As tensions rose in Catalan cities, judges also suspended political events there, in the Basque country and in Madrid. Thursday’s official launch of the indyref campaign, which attracted 9000 people, is also under formal investigation by prosecutors.
The raids came after the Spanish finance minister said the Madrid government would ensure that public money from the wealthy state was not used on the referendum.
Cristobal Montoro said central government would take over payments for essential services and would give Catalan officials 48 hours to comply with a new system of examining public payments to ensure public cash was not being used on what he called the “illegal vote”.
Montoro tried to justify the measures, saying they would ensure budgetary stability in Catalonia and would defend Spain’s legal order.
The measures would be implemented in two days if the cabinet of Catalan president Carles Puigdemont had not backed down from its referendum challenge.
Catalan mayors are also being summoned to court for supporting the vote, and they have been threatened with arrest if they do not comply.
Police have shut another indyref website after the official site was taken offline, although the Catalan government quickly opened a new one.
Despite this, international observers from a dozen countries continue to register to supervise the October 1 vote.
A group of Danish MPs yesterday wrote to the Spanish government expressing their “deep concern” for its latest actions and urging dialogue over the poll.
Earlier, Spanish prime minister Mariano Rajoy rejected a call by Catalan officials for negotiations on a poll, saying the law does not allow it.
Puigdemont and his cabinet, along with officials from the north-eastern state’s capital, Barcelona, wrote to Rajoy and King Felipe VI asking for fresh dialogue on holding the vote with Madrid’s permission.
Puigdemont and Barcelona mayor Ada Colau said Spain has launched “an offensive of repression without precedent”.
However, culture minister Inigo Mendez de Vigo said: “The prime minister can’t make something illegal into something legal.”
The central government said constitutional reform through a strong majority in the national parliament was the only avenue for a legal poll.

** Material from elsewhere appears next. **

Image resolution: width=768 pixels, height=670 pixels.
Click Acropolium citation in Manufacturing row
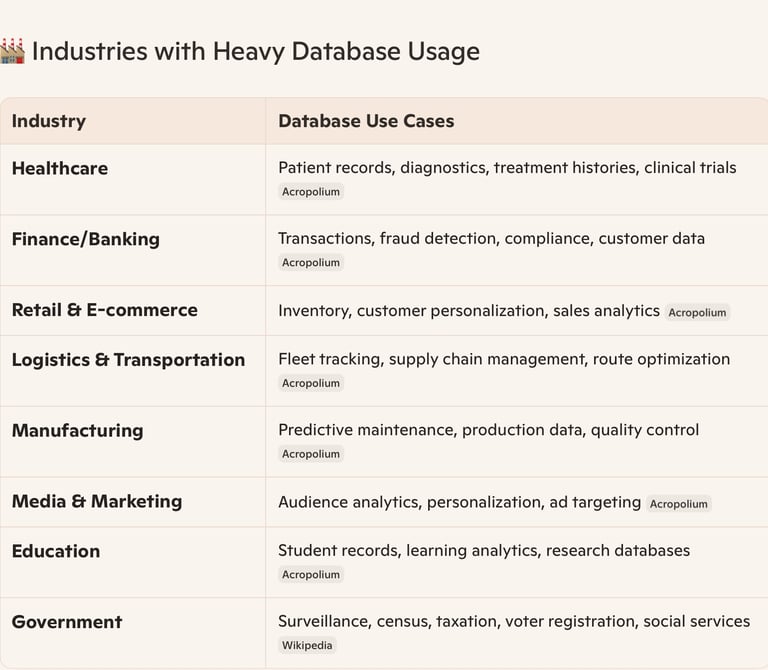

Madrid has rejected the unilateral vote planned for October 1, but separatist politicians launched the Yes campaign on Thursday as they press ahead with the campaign despite the threat of action by the country’s courts.

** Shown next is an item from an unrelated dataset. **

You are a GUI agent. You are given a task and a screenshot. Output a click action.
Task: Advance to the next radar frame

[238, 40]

Joaquim Gómez Ribas, a Catalan journalist working in Scotland, told The National he thought the Catalan government would have contingency plans in place to ensure the poll goes ahead.
“I think the Catalan government had already thought this could happen and I think that it won’t affect the preparation for the referendum,” he said. “It is true that leaves much less capacity of movement to the Catalan government but they have already said that everything for the referendum is ready.
“The Catalan economy is based on a central tax collection made by the Spanish government who then sends money to the different autonomous communities to pay for basic services such as education, health or social services that are provided by the regional governments.
“The only difference now is that there is not going to be the intermediate state where the Catalan government intervene in where or what to spend the money on.”
He said that it was a further attack on the sovereignty of Catalonia, and added that it could backfire: “They are using fear as the only argument against independence, but I think this encourages more and more people to go to vote and to probably vote yes.”
“From what I sense in Catalan media, social media and friends and family, all these acts are just reaffirming the convictions of those who have decided to vote and vote yes, and it puts in a really difficult position those who still contend that the referendum and the Catalan government are the anti-democratic ones.”
In their letter, the Danish MPs said they do not understand why “there is no willingness [on the part of Madrid] to engage in a dialogue”.
They said: “In a democracy, threats and judiciary and legal responses are not the solution … Politicians, not judges or police forces, should primarily deal with political tensions in any European democratic country.”